> Problem to work on:
Within the entries below, every line containing "agent" is to be copied.

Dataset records

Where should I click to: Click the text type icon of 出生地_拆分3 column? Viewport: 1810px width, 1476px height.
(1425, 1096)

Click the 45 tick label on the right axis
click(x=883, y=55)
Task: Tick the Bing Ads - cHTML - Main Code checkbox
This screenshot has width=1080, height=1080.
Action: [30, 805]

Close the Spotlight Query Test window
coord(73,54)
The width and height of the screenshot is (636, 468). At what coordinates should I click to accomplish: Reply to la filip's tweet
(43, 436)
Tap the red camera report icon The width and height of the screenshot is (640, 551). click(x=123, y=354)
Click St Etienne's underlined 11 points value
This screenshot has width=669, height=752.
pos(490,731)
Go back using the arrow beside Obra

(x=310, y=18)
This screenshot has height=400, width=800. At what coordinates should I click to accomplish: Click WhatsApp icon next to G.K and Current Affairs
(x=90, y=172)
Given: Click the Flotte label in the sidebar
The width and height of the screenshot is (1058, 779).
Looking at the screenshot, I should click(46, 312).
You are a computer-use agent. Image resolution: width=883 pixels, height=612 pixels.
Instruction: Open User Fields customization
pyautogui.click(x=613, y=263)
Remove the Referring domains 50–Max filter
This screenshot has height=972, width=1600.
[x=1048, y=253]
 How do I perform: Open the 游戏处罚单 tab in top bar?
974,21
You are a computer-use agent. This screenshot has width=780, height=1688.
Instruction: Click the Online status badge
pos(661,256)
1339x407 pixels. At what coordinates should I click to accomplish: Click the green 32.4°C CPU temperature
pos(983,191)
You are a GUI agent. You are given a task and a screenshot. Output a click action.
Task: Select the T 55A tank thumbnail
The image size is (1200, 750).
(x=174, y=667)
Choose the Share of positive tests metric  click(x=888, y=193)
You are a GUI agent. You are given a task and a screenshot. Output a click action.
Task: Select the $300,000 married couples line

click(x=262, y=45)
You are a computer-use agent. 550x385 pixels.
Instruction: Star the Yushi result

> Written answer:
You are a computer-use agent. Image resolution: width=883 pixels, height=612 pixels.
You are a computer-use agent. This screenshot has width=780, height=1688.
You are a GUI agent. You are given a task and a screenshot. Output a click action.
You are a GUI agent. You are given a task and a screenshot. Output a click action.
You are a computer-use agent. 550x385 pixels.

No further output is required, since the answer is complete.